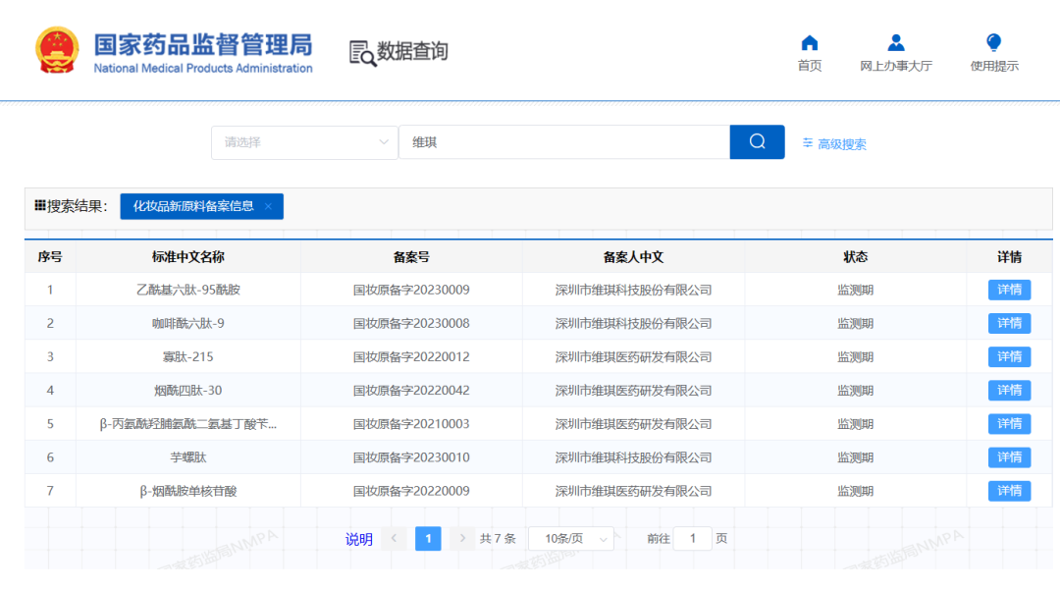This screenshot has width=1060, height=589.
Task: Click the 说明 link
Action: [358, 539]
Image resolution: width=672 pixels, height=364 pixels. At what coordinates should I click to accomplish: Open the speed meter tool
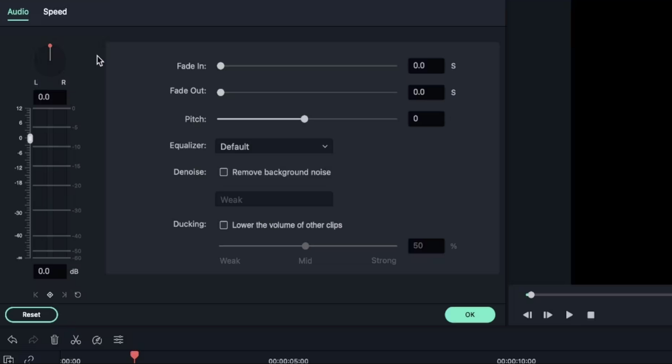pyautogui.click(x=97, y=340)
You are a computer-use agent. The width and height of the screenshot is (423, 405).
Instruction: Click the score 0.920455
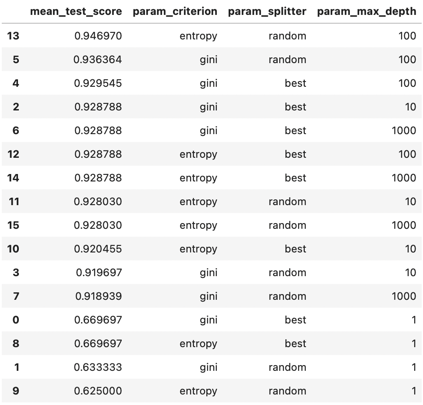98,249
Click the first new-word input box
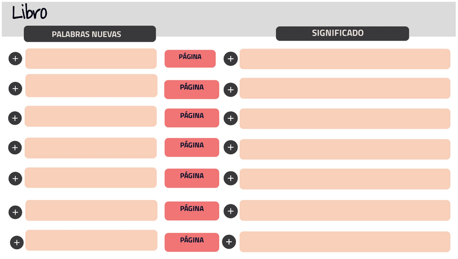This screenshot has height=259, width=458. tap(91, 58)
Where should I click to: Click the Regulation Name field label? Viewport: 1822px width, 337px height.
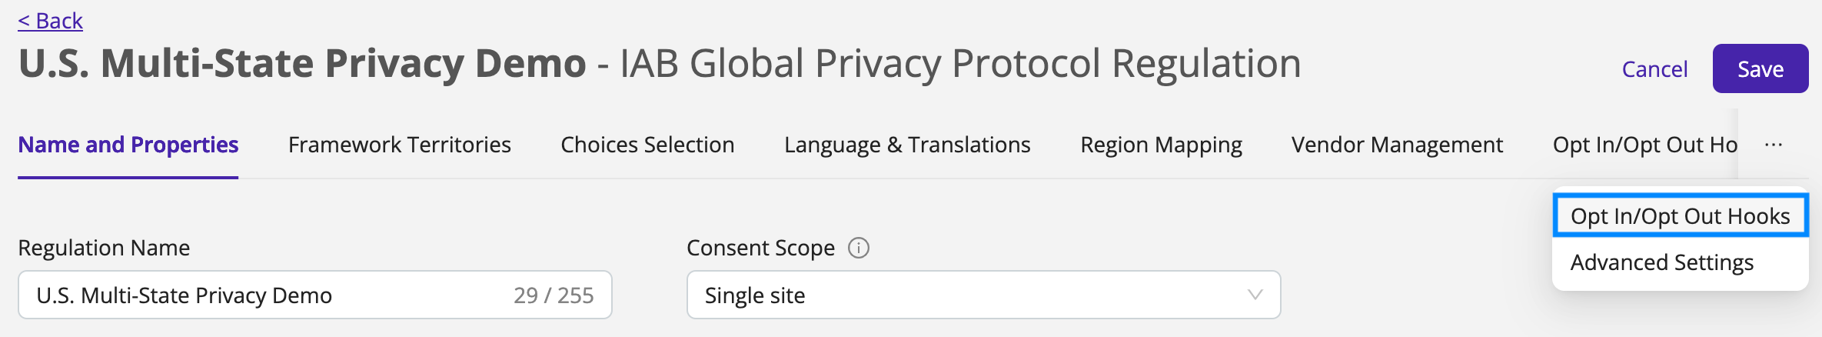pyautogui.click(x=104, y=248)
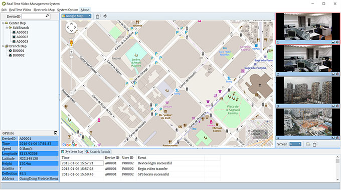Click the Street View pegman icon

click(71, 43)
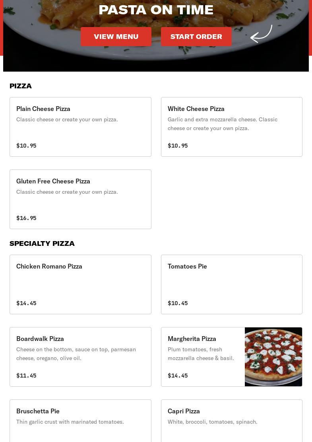
Task: Open the Plain Cheese Pizza item
Action: [x=81, y=127]
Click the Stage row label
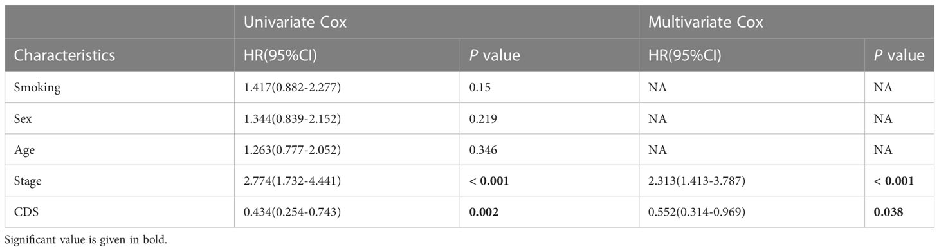The height and width of the screenshot is (251, 939). (28, 181)
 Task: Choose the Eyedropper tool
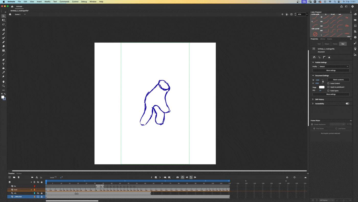(4, 73)
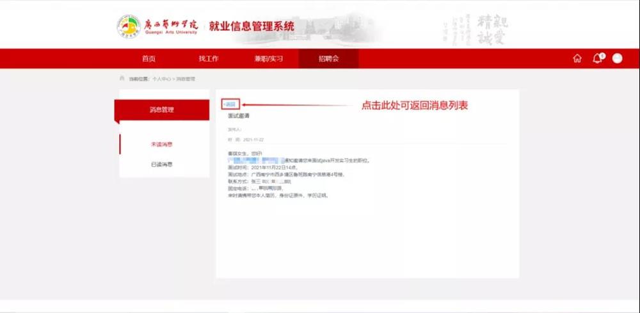Go to the 首页 menu item
This screenshot has width=640, height=313.
pyautogui.click(x=148, y=59)
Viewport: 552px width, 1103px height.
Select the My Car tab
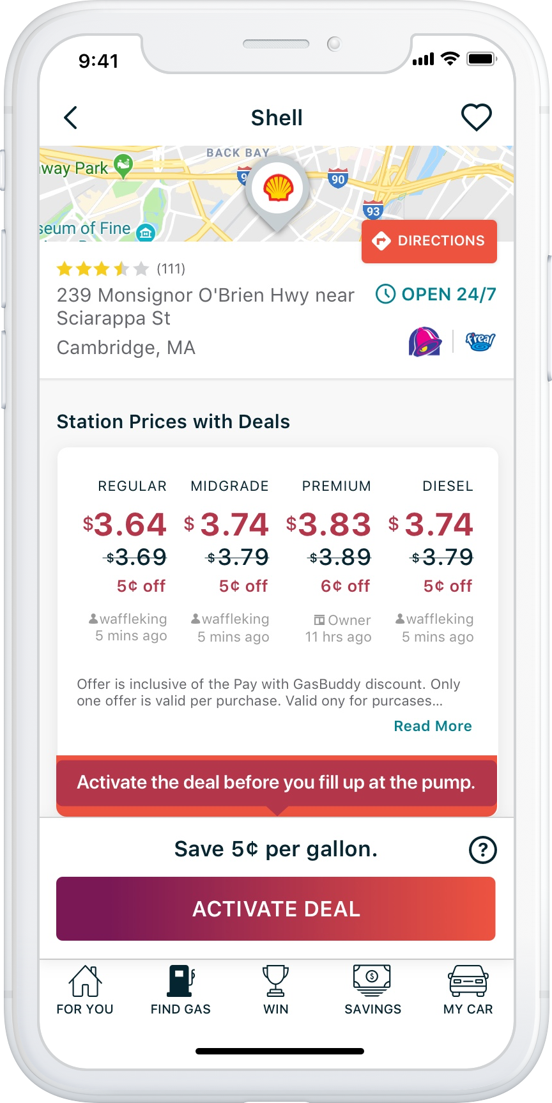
══════════════════════════════
- **Problem to solve**: Please set down, word for word, the lines starting at the line that holds "You are a computer-use" and running to the end of the listing, with no pictures.

- **Response to this task**:
You are a computer-use agent. The width and height of the screenshot is (423, 405).
Instruction: Click the score 0.920455
98,249
Click the first new-word input box
This screenshot has height=259, width=458. tap(91, 58)
Where should I click to: Click the Regulation Name field label? Viewport: 1822px width, 337px height.
pyautogui.click(x=104, y=248)
Click the Street View pegman icon

click(71, 43)
Task: Open the Plain Cheese Pizza item
Action: [x=81, y=127]
Click the Stage row label
The height and width of the screenshot is (251, 939). (28, 181)
 Task: Choose the Eyedropper tool
(4, 73)
Go to the 首页 menu item
This screenshot has width=640, height=313.
pyautogui.click(x=148, y=59)
Viewport: 552px width, 1103px height.
Select the My Car tab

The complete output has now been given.